Parlons de suite de ce qui m’a gêné. Ce noir et blanc bien léché pour les flash-back, qui informent, certes, mais qui frisent le pathos. Une scène montre Douglas Springsteen (le père, joué par Stephen Graham) embarquer son fils voir au cinéma LA NUIT DU CHASSEUR de Charles Laughton, spectacle assez traumatisant pour son âge (9 ans). Scott Cooper aura, je suppose, fait le choix de traiter les souvenirs du gamin à la manière de, avec un Mitchum démoniaque en fugure paternelle. Pourquoi pas. LA NUIT DU CHASSEUR, BADLANDS, plus tard LES RAISINS DE LA COLÈRE, le film montre bien les rapports de Springsteen au cinéma*

Scott Cooper cueille donc un Springsteen au top professionnellement, mais au fond de la vague moralement. Tout est résumé en une réplique, avec un vendeur de voiture qui assure : « C’est le modèle qu’il faut, pour une rock star comme vous… Je sais qui vous êtes ». L’autre répond : « vous avez du bol, je ne le sais pas moi-même »

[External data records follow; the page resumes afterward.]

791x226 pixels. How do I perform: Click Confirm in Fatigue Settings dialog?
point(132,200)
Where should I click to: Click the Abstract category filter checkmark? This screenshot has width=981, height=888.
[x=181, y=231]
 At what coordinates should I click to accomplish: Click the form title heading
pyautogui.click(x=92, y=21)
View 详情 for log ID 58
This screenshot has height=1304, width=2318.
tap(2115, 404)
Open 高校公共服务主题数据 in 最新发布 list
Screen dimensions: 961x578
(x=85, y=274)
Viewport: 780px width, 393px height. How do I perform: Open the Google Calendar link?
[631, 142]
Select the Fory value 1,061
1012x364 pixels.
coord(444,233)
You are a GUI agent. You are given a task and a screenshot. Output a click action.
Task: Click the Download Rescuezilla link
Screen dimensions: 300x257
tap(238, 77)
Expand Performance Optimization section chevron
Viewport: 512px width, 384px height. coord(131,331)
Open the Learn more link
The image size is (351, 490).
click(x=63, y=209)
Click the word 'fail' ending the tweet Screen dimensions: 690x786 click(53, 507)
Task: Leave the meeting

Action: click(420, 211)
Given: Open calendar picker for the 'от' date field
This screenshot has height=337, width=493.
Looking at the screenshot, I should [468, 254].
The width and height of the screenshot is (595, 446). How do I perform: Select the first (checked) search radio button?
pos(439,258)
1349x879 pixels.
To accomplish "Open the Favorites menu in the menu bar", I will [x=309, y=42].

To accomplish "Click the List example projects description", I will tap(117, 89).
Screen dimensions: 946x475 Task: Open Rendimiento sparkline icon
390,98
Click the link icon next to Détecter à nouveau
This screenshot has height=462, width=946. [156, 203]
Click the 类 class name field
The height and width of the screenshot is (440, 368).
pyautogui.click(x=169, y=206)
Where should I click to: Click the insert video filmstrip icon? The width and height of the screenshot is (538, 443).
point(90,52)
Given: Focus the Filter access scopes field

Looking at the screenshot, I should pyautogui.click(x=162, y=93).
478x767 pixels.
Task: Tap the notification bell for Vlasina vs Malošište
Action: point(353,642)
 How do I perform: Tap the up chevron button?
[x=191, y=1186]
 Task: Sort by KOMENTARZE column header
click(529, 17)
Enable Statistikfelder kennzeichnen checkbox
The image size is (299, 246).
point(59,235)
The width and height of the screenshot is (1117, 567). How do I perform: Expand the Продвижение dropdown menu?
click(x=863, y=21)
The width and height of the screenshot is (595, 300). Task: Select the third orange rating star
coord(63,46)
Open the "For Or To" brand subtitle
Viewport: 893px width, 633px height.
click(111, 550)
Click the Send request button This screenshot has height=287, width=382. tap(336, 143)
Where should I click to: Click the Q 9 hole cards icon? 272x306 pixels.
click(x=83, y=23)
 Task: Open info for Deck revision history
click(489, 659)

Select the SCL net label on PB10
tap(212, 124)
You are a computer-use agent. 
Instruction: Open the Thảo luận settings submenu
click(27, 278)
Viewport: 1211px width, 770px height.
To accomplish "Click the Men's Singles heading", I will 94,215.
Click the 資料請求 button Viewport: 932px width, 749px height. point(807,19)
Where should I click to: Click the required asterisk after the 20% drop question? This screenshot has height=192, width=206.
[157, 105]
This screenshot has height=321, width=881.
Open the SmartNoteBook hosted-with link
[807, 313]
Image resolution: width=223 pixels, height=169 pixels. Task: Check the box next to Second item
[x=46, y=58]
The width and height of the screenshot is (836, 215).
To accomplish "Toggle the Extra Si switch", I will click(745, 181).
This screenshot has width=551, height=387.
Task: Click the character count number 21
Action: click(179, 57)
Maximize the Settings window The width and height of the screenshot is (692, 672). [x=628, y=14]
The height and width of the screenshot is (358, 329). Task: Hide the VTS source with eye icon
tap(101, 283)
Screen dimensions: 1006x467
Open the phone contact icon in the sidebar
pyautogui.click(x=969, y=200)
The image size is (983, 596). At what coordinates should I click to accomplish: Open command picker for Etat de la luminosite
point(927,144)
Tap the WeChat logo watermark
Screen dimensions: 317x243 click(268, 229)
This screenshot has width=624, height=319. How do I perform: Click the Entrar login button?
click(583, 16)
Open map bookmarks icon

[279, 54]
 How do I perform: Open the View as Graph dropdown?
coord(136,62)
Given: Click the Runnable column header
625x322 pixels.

Les angles choisis par le réalisateur ne sont pas les plus avenants, à première vue. Il ne filme pas un type qui performe, mais un type qui s'isole pour créer. Pas très cinégénique. Il ne filme pas un gars en pleine réussite, mais qui doute du bien fondé de cette réussite, qui accepte mal ce qu’il est en train de devenir. On voit bien dans le film ce décalage entre ce qu’on projette sur lui, et ce qu’il est, un prolo de banlieue ancré dans son espace naturel. 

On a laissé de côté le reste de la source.